To use cached models with [custom workers](/serverless/workers/custom-worker), you'll need to manually locate the cached model path and integrate it into your worker code.

### Where cached models are stored

Cached models are available to your workers at `/runpod-volume/huggingface-cache/hub/` following Hugging Face cache conventions. The directory structure replaces forward slashes (`/`) from the original model name with double dashes (`--`), and includes a version hash subdirectory.

<Note>
  While cached models use the same mount path as network volumes (`/runpod-volume/`), the model loaded from the cache will load significantly faster than the same model loaded from a network volume.
</Note>

For example, here is how the model `gensyn/qwen2.5-0.5b-instruct` would be stored:

<Tree>
  <Tree.Folder name="runpod-volume" defaultOpen>
    <Tree.Folder name="huggingface-cache" defaultOpen>
      <Tree.Folder name="hub" defaultOpen>
        <Tree.Folder name="models--gensyn--qwen2.5-0.5b-instruct" defaultOpen>
          <Tree.Folder name="refs" defaultOpen>
            <Tree.File name="main" comment="Contains the commit hash of the 'main' branch" />
          </Tree.Folder>

          <Tree.Folder name="snapshots" defaultOpen>
            <Tree.Folder name="abcdef1234567890..." comment="Actual model files, named by commit hash" />
          </Tree.Folder>
        </Tree.Folder>
      </Tree.Folder>
    </Tree.Folder>
  </Tree.Folder>
</Tree>

### Locate cached models in your handler

To use a cached model in your <HandlerFunctionTooltip />, you need to resolve the local path to the model files. The path follows a predictable pattern based on the model identifier:

```
/runpod-volume/huggingface-cache/hub/models--{org}--{name}/snapshots/{hash}/
```

For example, `Qwen/Qwen2.5-0.5B-Instruct` would be stored at:

```
/runpod-volume/huggingface-cache/hub/models--Qwen--Qwen2.5-0.5B-Instruct/snapshots/abc123.../
```

For complete implementation details including a helper function to resolve these paths dynamically, see [Use Hugging Face models](/serverless/development/huggingface-models#use-cached-models).

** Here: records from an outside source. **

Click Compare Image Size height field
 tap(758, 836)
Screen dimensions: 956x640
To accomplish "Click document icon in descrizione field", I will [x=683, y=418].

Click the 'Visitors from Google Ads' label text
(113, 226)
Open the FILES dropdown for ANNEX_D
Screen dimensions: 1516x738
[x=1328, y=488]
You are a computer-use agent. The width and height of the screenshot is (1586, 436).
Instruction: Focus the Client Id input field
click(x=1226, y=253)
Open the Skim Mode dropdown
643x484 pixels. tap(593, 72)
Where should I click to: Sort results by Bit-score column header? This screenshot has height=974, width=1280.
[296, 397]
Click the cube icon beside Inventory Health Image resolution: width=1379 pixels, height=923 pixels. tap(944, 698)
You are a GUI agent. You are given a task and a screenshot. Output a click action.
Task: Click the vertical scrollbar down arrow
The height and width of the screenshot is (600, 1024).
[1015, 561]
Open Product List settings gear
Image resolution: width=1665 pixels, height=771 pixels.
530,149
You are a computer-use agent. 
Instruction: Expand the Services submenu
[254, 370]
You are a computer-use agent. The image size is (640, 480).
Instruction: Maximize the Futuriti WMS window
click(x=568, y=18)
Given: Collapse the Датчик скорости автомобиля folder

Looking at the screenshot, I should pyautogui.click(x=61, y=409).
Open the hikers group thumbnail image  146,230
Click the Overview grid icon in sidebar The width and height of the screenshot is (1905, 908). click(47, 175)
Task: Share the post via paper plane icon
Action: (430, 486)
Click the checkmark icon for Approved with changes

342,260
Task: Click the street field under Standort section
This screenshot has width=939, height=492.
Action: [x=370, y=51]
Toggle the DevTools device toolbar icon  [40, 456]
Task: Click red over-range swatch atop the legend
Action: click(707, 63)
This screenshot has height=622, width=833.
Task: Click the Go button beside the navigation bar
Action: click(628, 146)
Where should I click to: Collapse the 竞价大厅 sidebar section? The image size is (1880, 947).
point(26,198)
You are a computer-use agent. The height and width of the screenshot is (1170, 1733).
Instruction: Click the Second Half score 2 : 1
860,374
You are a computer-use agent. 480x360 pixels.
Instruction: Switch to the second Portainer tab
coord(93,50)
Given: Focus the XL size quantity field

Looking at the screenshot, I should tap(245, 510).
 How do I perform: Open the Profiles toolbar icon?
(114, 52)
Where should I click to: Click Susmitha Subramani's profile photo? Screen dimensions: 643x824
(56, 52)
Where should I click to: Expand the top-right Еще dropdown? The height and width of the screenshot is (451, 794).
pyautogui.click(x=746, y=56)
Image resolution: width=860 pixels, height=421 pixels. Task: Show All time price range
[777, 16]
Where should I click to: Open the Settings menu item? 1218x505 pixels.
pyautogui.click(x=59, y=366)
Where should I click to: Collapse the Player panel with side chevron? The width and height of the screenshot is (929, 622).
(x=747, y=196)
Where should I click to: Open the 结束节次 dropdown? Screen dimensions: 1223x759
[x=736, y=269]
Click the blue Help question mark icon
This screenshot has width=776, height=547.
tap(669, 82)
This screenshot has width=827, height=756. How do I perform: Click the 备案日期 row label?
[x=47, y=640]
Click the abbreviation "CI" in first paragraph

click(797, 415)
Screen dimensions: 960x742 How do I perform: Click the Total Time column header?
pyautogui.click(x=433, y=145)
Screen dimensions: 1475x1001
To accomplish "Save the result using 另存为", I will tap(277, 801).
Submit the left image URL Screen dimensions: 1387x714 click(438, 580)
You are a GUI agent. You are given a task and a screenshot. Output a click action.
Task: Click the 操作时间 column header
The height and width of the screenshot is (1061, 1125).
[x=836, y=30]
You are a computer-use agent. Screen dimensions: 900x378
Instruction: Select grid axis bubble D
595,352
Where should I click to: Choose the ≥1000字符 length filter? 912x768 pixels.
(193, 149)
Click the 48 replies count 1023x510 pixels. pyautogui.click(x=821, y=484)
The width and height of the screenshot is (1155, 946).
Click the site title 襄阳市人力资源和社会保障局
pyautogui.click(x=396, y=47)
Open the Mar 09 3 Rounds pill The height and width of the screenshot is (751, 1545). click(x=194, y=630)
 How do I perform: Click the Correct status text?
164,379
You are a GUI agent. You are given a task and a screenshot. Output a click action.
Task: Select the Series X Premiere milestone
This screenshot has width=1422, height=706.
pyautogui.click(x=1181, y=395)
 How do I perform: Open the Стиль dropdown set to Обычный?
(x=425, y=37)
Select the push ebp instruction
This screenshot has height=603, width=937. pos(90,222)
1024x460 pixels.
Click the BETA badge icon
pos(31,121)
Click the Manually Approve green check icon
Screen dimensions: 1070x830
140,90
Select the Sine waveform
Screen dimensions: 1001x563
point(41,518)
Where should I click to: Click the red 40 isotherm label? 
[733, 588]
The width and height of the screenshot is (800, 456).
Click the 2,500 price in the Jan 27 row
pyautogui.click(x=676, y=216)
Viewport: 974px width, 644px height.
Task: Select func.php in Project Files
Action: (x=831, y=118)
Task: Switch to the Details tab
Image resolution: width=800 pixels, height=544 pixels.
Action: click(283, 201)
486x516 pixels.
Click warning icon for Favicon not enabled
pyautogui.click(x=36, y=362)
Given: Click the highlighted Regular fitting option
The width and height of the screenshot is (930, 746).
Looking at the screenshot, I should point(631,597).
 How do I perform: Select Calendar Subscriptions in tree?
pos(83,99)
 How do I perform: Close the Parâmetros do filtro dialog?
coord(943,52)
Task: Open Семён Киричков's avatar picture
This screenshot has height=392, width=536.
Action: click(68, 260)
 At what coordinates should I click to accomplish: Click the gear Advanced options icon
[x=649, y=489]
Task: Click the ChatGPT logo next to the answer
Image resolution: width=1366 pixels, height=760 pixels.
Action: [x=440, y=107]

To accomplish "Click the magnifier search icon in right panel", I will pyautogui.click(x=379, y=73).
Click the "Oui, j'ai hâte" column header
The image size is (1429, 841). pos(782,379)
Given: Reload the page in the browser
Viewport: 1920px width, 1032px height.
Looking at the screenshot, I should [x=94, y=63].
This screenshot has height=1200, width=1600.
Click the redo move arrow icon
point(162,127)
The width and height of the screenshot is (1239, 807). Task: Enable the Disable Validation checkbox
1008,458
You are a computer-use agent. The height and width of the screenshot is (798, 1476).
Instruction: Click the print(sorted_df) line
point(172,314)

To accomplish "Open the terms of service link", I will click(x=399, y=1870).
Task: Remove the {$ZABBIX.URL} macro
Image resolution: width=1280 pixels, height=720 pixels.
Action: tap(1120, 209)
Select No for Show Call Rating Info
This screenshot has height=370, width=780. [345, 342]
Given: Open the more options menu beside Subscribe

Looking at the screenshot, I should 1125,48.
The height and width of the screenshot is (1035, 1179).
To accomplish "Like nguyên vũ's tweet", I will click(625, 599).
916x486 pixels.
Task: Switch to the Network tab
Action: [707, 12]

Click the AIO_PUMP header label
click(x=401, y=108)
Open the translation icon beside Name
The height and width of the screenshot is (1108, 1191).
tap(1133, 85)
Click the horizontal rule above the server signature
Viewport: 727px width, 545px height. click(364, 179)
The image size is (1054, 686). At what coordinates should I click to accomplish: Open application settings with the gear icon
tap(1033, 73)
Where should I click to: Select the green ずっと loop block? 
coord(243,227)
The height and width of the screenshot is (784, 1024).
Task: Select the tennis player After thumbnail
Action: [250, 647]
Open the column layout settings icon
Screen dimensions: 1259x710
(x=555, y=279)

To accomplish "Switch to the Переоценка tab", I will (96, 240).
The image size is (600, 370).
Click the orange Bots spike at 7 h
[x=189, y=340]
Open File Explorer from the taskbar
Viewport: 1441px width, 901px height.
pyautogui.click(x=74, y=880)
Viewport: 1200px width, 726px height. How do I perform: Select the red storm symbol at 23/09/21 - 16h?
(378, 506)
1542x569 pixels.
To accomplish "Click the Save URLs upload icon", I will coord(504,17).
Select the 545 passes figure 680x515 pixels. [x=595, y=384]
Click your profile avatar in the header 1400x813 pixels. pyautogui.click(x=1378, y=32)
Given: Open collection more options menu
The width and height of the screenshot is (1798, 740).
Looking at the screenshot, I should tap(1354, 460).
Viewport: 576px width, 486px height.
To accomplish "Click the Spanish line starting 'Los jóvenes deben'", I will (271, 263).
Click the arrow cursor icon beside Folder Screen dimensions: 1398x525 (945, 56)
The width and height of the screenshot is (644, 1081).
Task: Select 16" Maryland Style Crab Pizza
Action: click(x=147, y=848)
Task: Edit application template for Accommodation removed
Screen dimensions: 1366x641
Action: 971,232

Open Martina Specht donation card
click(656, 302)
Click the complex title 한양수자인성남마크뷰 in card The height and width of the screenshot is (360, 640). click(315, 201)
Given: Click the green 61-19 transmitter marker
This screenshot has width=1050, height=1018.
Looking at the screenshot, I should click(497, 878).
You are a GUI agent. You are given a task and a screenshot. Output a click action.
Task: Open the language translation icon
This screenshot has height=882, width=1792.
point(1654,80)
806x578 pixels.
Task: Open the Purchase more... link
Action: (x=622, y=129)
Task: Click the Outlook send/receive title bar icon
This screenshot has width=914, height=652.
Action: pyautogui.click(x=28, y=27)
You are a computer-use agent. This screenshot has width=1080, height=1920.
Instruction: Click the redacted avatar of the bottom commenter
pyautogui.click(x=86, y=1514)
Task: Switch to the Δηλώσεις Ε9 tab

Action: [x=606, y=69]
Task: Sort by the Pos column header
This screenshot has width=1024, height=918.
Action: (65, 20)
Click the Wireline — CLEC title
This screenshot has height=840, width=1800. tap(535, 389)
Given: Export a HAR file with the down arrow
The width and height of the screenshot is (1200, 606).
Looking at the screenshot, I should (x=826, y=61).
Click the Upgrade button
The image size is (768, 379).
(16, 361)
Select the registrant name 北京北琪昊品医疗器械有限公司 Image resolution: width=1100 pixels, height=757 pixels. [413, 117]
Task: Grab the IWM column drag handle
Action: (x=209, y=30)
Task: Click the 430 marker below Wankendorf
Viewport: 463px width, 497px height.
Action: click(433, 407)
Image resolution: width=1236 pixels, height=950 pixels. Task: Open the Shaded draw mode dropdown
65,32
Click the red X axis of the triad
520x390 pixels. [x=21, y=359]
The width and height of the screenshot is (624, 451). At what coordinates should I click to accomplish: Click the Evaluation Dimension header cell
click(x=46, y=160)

### Examples and resources

<CardGroup cols={2}>
  <Card title="Hugging Face integration" icon="face-smile" href="/serverless/development/huggingface-models#use-cached-models">
    Learn how to adapt your Transformers code to use cached models
  </Card>

  <Card title="Cached model tutorial" icon="graduation-cap" href="/tutorials/serverless/model-caching-text">
    End-to-end walkthrough deploying Phi-3 with model caching
  </Card>

  <Card title="Example repository" icon="github" href="https://github.com/runpod-workers/model-store-cache-example">
    Sample worker using cached models for LLM inference
  </Card>

  <Card title="vLLM workers" icon="bolt" href="/serverless/vllm/overview">
    Pre-built workers with automatic cached model support
  </Card>
</CardGroup>

## Current limitations

* Each endpoint is currently limited to one cached model at a time.
* If a Hugging Face repository contains multiple quantization versions of a model (for example, 4-bit AWQ and 8-bit GPTQ versions), the system currently downloads all quantization versions. The ability to select specific quantizations will be available in a future update.